I am told that "Dementia 13" was one of the early films that Stephen King liked when he was young. Just a bit of, I don't know if it's true, but an incredible master like Stephen King and the fact that he might've been... "Dementia 13" was essentially really my first feature film that I had ever made and I was thrilled to have the opportunity to do it.

And there was an editor that Roger recommended to help me, who I would want to credit, Mort Tubor, and he really helped "Dementia." I learned a lot from how he dealt with the scenes that I shot. I think a lot of what's good about "Dementia 13" was the contribution of that editor. At any rate, film like life, you learn as you go along. As we go, we learn. And the trick of people who have the right attitude, is to realize that and to make use of what you learn and to rethink yourself and rethink your opinions and not be like, this is the way it is, or I'm going to make films this way.

And also, every one of us, me, you, everybody on earth, is a unique individual. So if you're going to make art, let it be personal. So there are things in "Dementia 13" that I was trying to copy, "Psycho," or some great filmmaker, Kubrick or Welles, but there are a few things that were uniquely me. And good or bad, one of my flaws I think is that I was a theater student in the fifties. So to me, the Gods of theater were three. It was Marlon Brando, Elia Kazan, and above all, Tennessee Williams. So I feel that my flaw, and what's even less than I wished it were, is some of the dialogue I was writing in imitation to Tennessee Williams. I don't know, Tennessee Williams was a poet, was a gifted writer for the ages and maybe I might eventually have some ability as a writer, which is what my fondest dream is, but it wouldn't be imitating Tennessee Williams.

Somehow I have to find what I can do. I can be inspired by Tennessee. I can even attempt to steal from Tennessee Williams, but it has to go through me and come out some way else. And I'm still struggling with that. I tend to think of myself as a good director who has a less good writer under contract that I always use, who is me, and I want to improve it.
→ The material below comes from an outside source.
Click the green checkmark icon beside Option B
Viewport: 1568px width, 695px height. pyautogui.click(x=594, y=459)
And writing is something you can improve if you write every day and you really are honest with yourself. Eventually, it's like poetry. Eventually, you find your voice, but my voice... Whereas, it will be inspired by greats like Tennessee Williams, and Thornton Wilder, even less great in my opinion, Eugene O'Neill, but it will be something that I evolve eventually. I better hurry up, because I'm 82 now and I'm still trying.

How'd you feel when "Dementia 13" was originally released?
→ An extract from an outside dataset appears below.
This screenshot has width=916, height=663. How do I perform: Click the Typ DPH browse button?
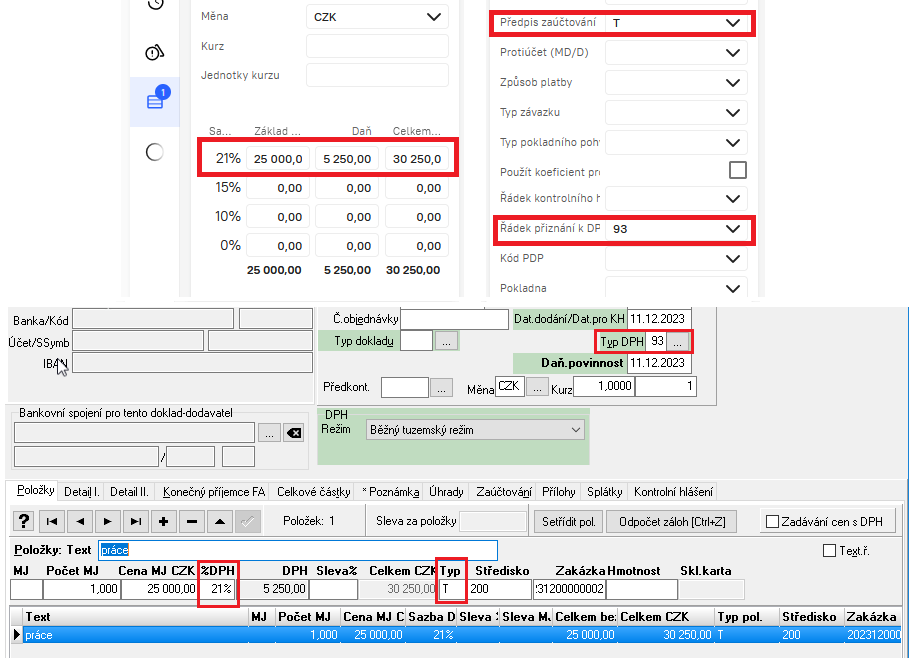[x=679, y=342]
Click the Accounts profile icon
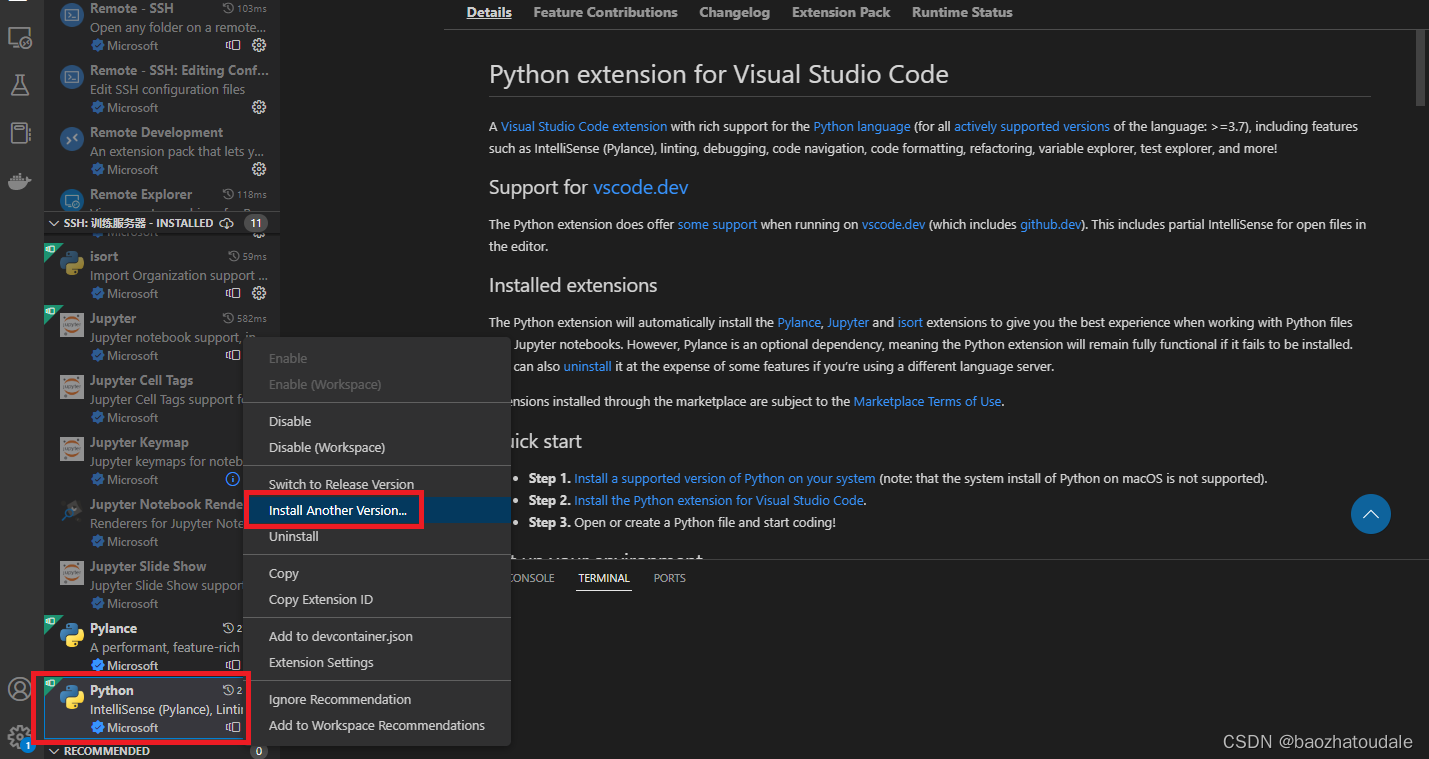This screenshot has width=1429, height=759. pyautogui.click(x=20, y=689)
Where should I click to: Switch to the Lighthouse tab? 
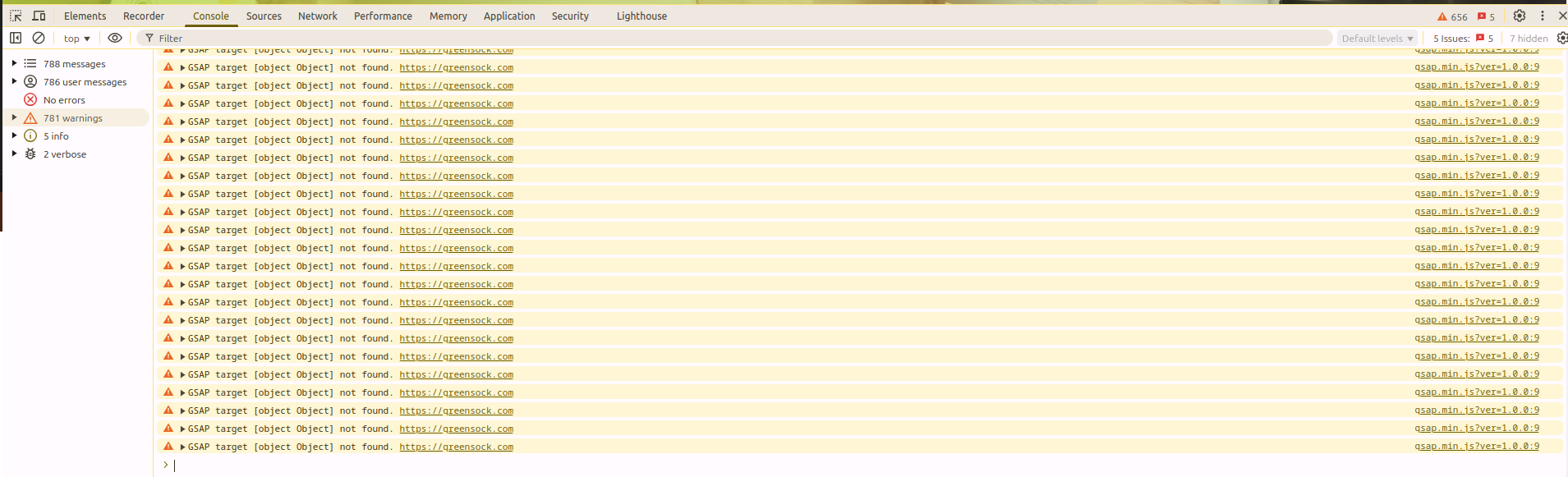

I always, when you finish a movie, you know that it's going to come out and it's going to be judged by it's good or bad, and it's going to have to live with that judgment through its life. So the moment before a film is released, of course, you're getting all this advice from the people who have invested in it, or the people, and inevitably, the advice is too long, too much of this, or too much of that. So very often, later on you realize that it maybe wasn't too long, or maybe it was. I always discover later on that my earlier cuts were more right than wrong and what everyone was asking me to do was more wrong than right. And so that's why today I don't hesitate to change.

Like, the new version of "Cotton Club" called, "Cotton Club Encore," is much better than the "Cotton Club" and the new "Godfather III," which is called "Godfather Coda: the Death of Michael Corleone," is much better than it was. So I think also Dementia 13 in this version, which is a little different than what Roger put out, because he felt it should have more killings and felt it should be longer. I feel this version of "Dementia 13" is more worthy of being seen and has some good parts and some good moments that I would endorse and that I'm proud of.